One more time, let's see you give a Marxist justification for what you call Caesarism. Be explicit. Let it all hang out! Don't be ashamed of tyranny if you advocate it.

RED DAVE

Die Neue Zeit
28th December 2010, 18:39
You're frustrating me. I already gave you the link:

http://www.revleft.com/vb/peoples-histories-blocs-t142332/index.html

So post there!

RED DAVE
28th December 2010, 19:57
You're frustrating me. I already gave you the link:

http://www.revleft.com/vb/peoples-histories-blocs-t142332/index.html

So post there!Here's an example of what I'm talking about:


I'll repeat my position on repeating but improving the organizing strategy of the Second International, one of the premises of that strategy being that real parties are real movements and vice versa.You can't build anything on a privy but another shit house (because the ground stinks), which is what you are doing.

The Second International betrayed the working class in 1914. Until you answer why this happened and root out from your belief system the roots of the same betrayal, all you are doing is anticipating, knowingly, the same betrayal. With your ideological mixture of stalinism and social democracy, and your love of tyrants, this is not surprising.

RED DAVE

Die Neue Zeit
28th December 2010, 20:26
Until you answer why this happened and root out from your belief system the roots of the same betrayal, all you are doing is anticipating, knowingly, the same betrayal. With your ideological mixture of stalinism and social democracy, and your love of tyrants, this is not surprising.

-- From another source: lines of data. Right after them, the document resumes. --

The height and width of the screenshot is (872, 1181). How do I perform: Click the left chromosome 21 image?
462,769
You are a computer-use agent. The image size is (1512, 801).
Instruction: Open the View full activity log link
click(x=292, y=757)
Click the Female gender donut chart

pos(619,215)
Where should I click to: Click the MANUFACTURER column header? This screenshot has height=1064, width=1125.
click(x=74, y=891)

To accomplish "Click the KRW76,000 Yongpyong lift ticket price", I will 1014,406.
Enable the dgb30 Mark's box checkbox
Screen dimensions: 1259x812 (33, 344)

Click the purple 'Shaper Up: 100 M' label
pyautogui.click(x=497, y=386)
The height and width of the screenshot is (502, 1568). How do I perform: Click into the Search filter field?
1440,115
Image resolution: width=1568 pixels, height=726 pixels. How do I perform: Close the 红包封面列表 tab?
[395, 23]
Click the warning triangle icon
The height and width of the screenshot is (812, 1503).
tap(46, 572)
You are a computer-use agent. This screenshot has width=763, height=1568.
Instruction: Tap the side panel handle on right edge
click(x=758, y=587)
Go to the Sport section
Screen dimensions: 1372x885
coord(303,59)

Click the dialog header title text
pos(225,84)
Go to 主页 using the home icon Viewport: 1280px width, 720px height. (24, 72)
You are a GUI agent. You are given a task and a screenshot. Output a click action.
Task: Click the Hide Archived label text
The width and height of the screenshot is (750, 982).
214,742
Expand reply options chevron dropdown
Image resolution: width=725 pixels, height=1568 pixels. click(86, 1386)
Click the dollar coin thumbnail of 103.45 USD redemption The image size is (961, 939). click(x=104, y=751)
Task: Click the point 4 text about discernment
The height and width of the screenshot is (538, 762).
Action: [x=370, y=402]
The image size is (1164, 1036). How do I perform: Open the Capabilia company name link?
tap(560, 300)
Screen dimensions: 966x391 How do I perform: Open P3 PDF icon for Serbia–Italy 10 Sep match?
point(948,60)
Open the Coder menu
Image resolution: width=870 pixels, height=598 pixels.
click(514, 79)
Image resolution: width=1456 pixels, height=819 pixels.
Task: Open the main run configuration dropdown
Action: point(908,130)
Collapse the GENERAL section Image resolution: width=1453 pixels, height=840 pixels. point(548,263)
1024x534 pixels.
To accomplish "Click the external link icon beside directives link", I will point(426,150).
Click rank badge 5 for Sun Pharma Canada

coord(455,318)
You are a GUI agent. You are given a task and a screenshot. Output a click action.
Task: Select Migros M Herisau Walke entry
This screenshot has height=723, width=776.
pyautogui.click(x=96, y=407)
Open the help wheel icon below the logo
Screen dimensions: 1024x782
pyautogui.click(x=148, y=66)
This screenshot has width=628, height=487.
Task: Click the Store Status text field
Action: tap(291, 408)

Care to join the usergroup Revolutionary Strategy (http://www.revleft.com/vb/group.php?groupid=205) then? The nine chapters of the book answer why that happened and root out the roots of betrayal.

RED DAVE
28th December 2010, 23:08
Care to join the usergroup Revolutionary Strategy (http://www.revleft.com/vb/group.php?groupid=205) then? The nine chapters of the book answer why that happened and root out the roots of betrayal.I'm a Marxist. I know why it happened.

Why don't you take on a proper role in this thread and answer my question?

RED DAVE

Die Neue Zeit
28th December 2010, 23:10
No, you're a Trotskyist.

RED DAVE
29th December 2010, 02:28
No, you're a Trotskyist.Actually, I'm an International Socialist, which has close ties to the Trotskyist movement. Is Trotskyism supposed to be a dirty word? I'll match Trotsky's political record against Kautsky's any day.

Trotsky made mistakes. Kautsky was a political criminal.

RED DAVE

S.Artesian
29th December 2010, 04:36
Come on Dave, you're wasting your breath on a guy who's hostility to proletarian revolution is exceeded only by his fawning over those who want to follow in the footsteps of those past gravediggers of proletarian revolution.

This guy is a class enemy, dressed up in little Lord Kautsky tweed.

Die Neue Zeit
29th December 2010, 05:42
Should read "hostility to spontaneism," "gravediggers of spontaneism," and "is a partyist enemy." :p

S.Artesian
29th December 2010, 06:24
Should read "hostility to spontaneism," "gravediggers of spontaneism," and "is a partyist enemy." :p


Translation: advocate of slave labor.